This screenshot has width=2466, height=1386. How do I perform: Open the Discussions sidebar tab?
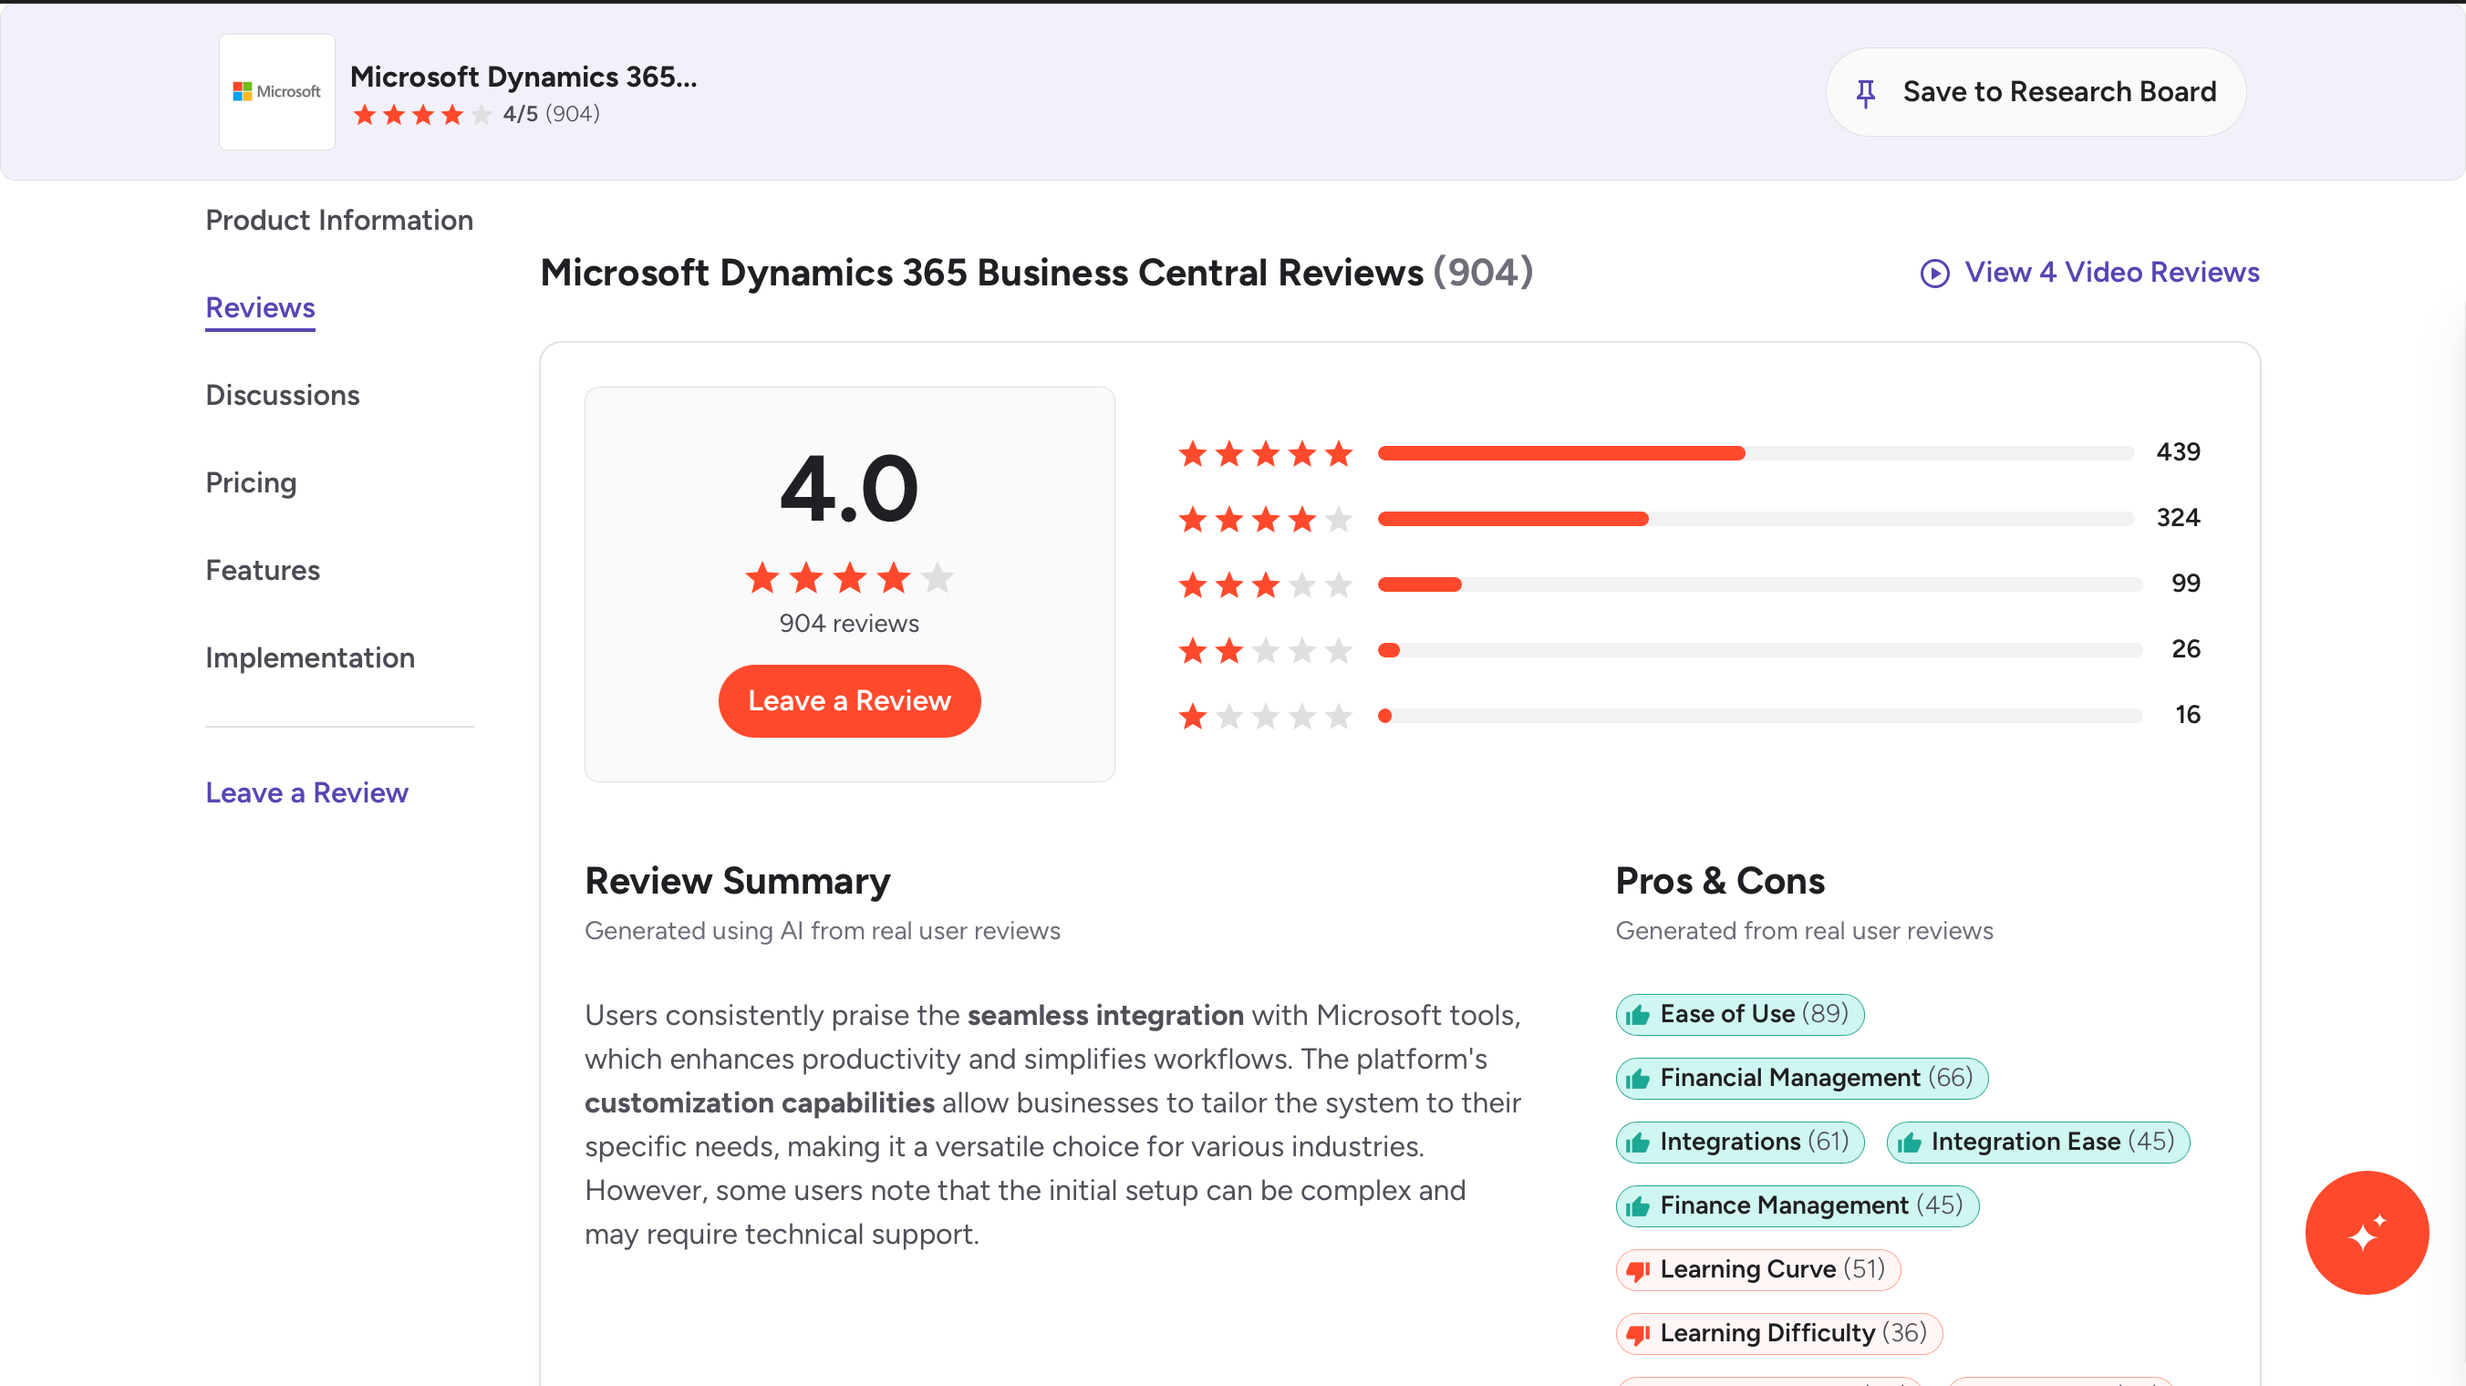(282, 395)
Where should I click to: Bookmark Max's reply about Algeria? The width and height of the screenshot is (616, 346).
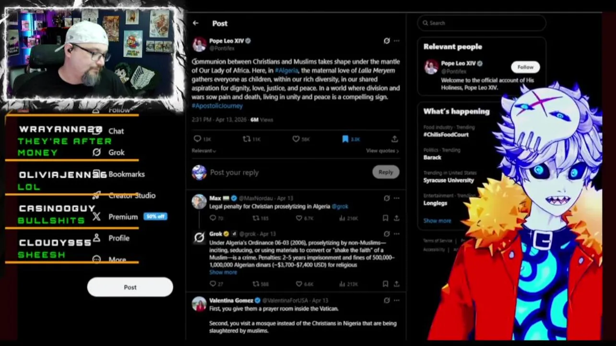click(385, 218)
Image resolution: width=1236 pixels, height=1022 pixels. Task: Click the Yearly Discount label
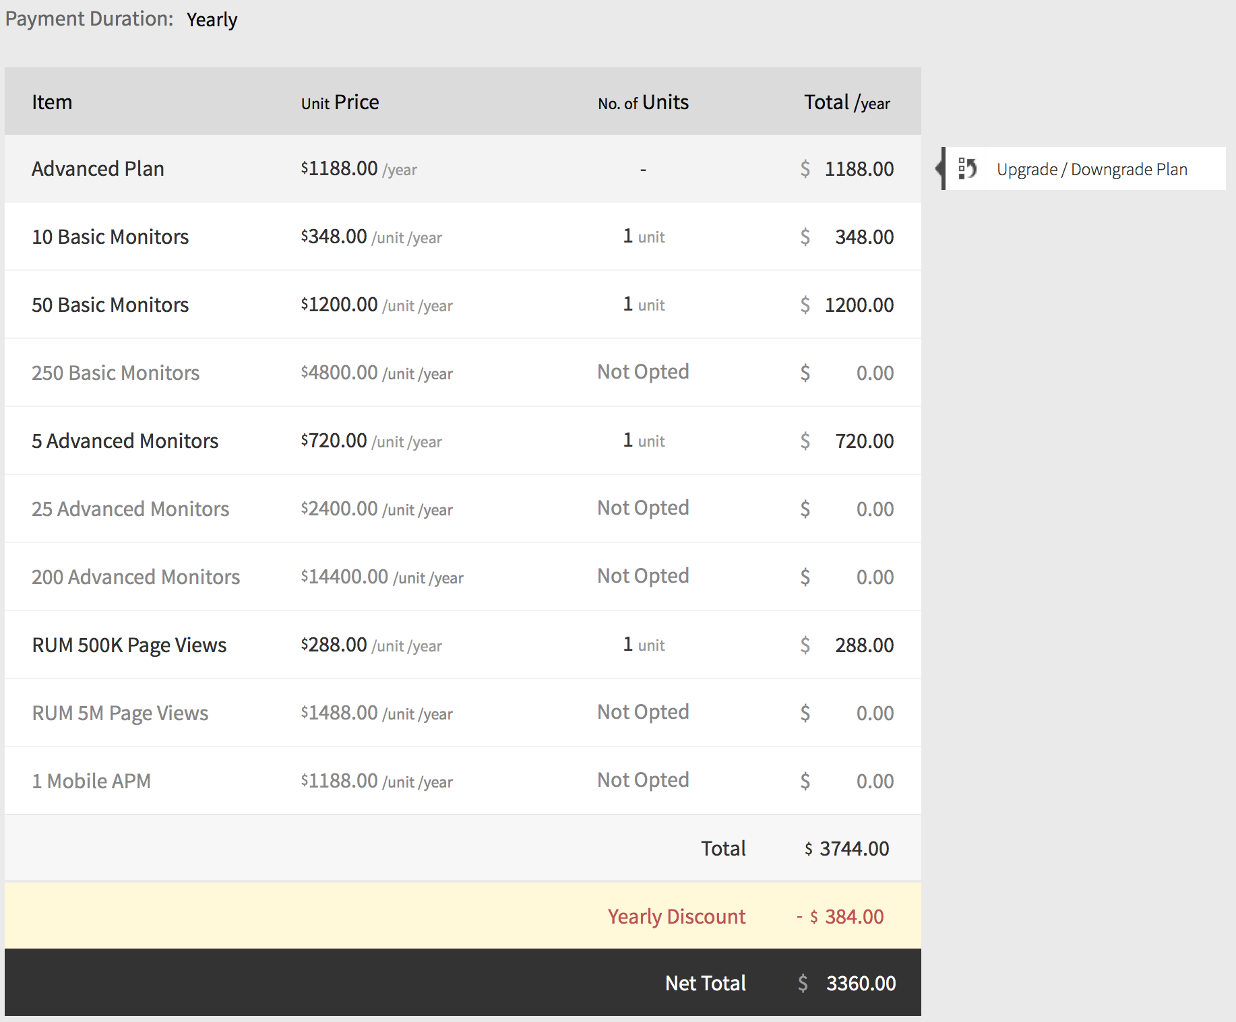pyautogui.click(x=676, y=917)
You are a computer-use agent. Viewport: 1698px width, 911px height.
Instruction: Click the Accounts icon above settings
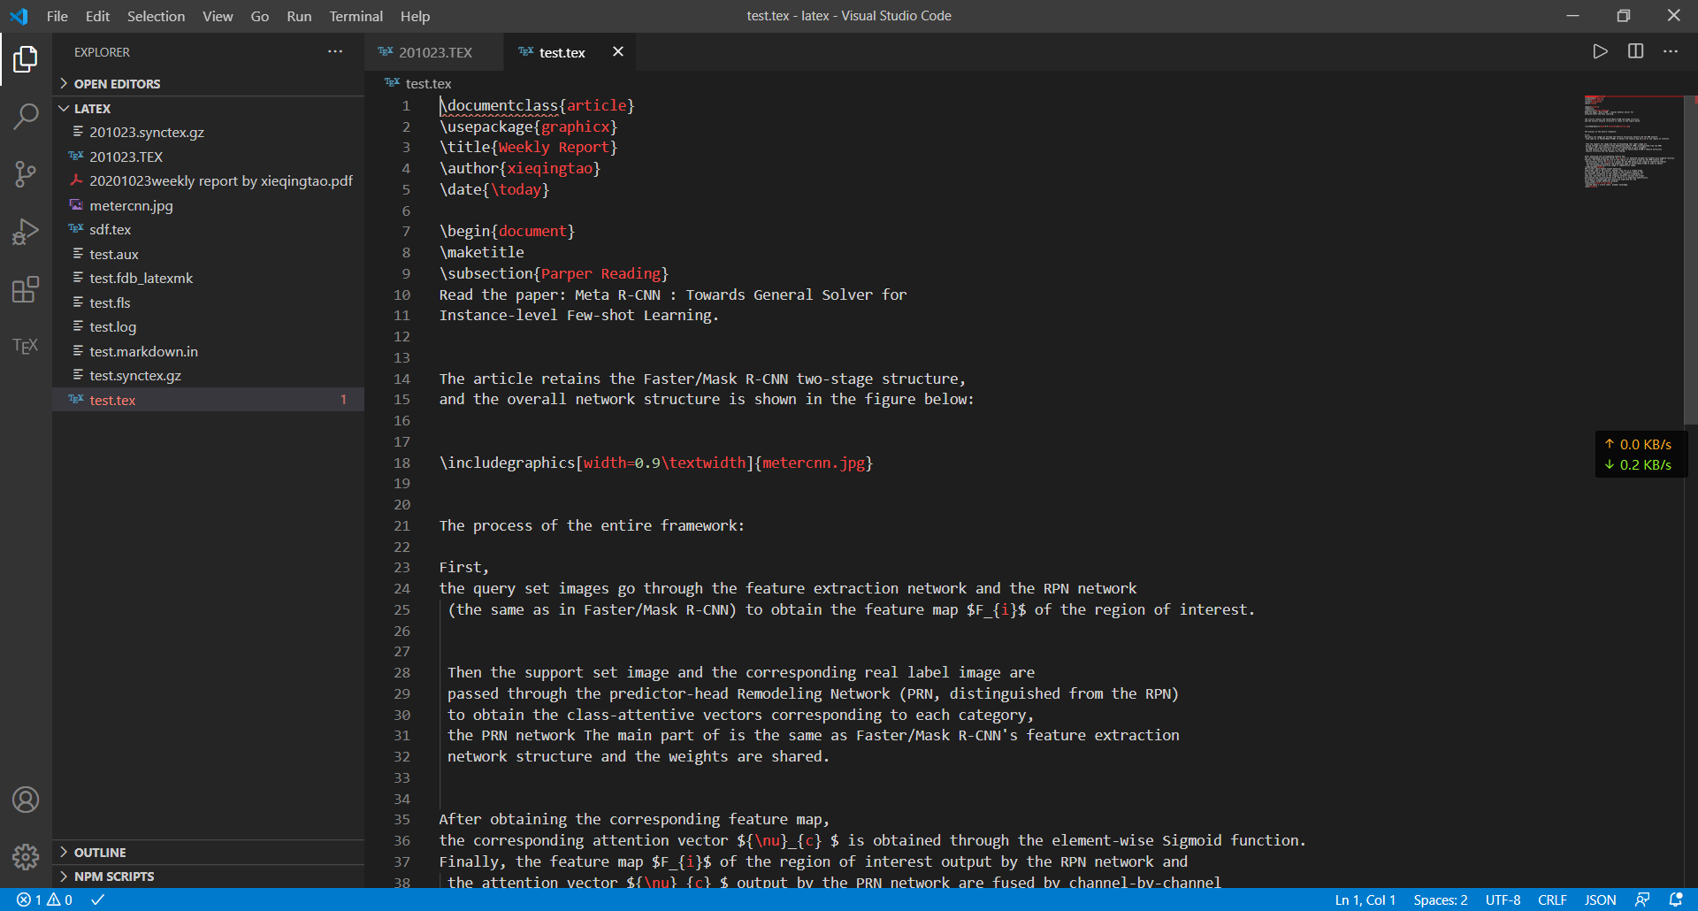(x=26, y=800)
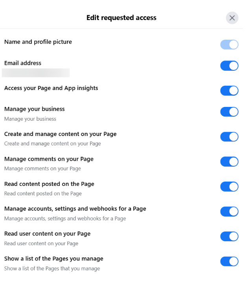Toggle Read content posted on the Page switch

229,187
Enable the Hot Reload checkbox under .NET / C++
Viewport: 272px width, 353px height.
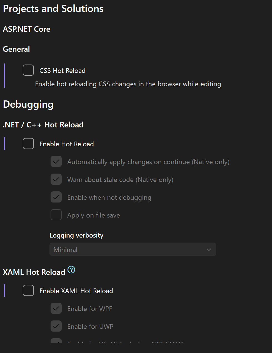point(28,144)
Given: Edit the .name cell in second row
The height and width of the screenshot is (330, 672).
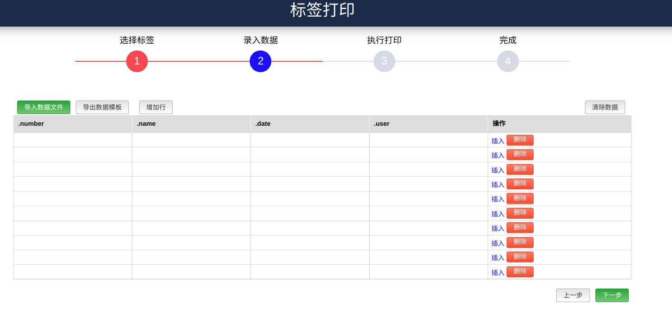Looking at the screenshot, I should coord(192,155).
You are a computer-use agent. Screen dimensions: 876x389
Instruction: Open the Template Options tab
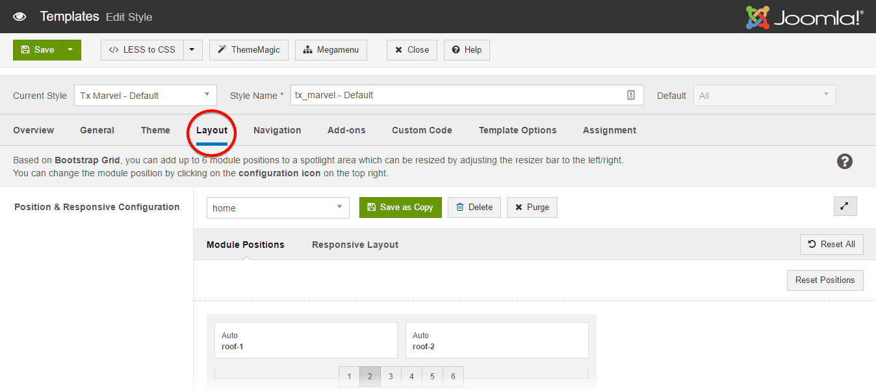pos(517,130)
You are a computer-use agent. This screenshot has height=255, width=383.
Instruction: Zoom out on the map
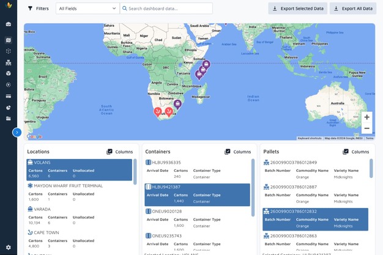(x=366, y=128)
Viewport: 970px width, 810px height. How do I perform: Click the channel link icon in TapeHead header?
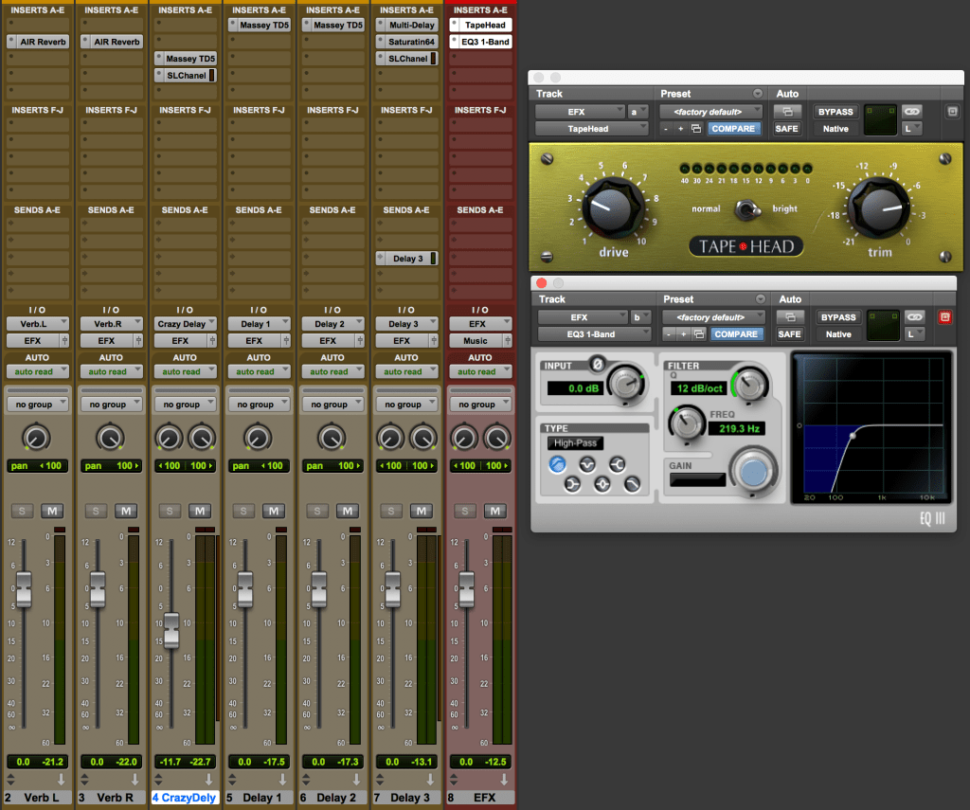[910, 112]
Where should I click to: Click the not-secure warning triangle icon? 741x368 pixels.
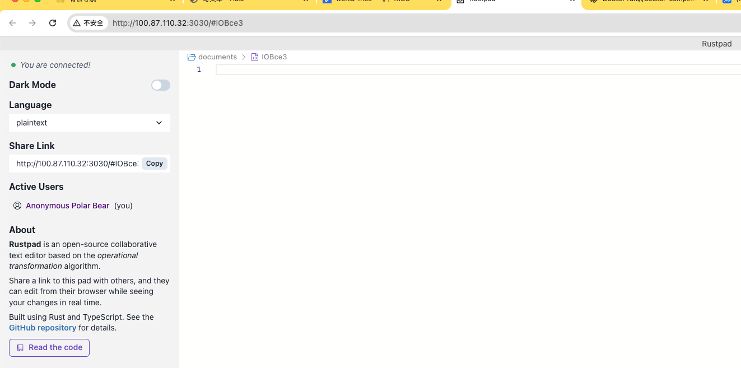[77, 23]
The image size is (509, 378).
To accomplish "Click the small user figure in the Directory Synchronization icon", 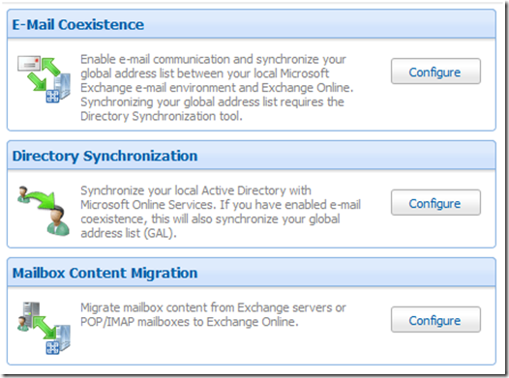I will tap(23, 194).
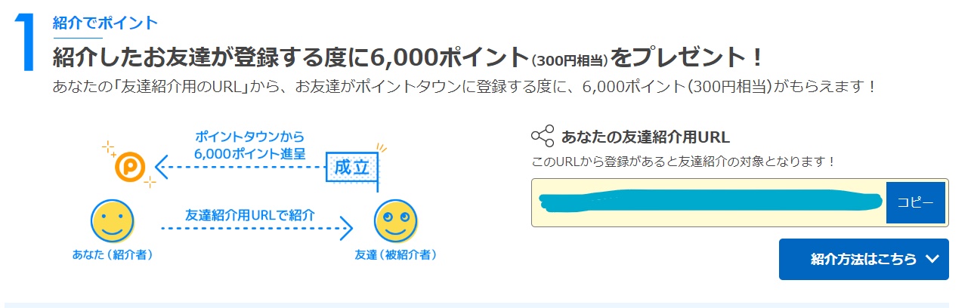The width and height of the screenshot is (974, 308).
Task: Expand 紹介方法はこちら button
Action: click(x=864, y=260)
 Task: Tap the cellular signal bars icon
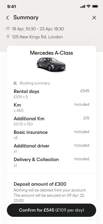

□ □ □

- _課題の説明_:
「You are a computer-use agent. Viewport: 1698px」を含む行から始めて「point(28,144)」を含む行まで（両端を含む）のエントリを、行の通し番号を入れる「番号」列と各行を入れる「エントリ」列からなるMarkdownの表に変換してください。空行と画像は表に入れない。

- _演習の解答_:
| 番号 | エントリ |
|---|---|
| 1 | You are a computer-use agent. Viewport: 1698px width, 911px height. |
| 2 | Instruction: Click the Accounts icon above settings |
| 3 | (x=26, y=800) |
| 4 | Toggle Read content posted on the Page switch |
| 5 | 229,187 |
| 6 | Enable the Hot Reload checkbox under .NET / C++ |
| 7 | Viewport: 272px width, 353px height. |
| 8 | point(28,144) |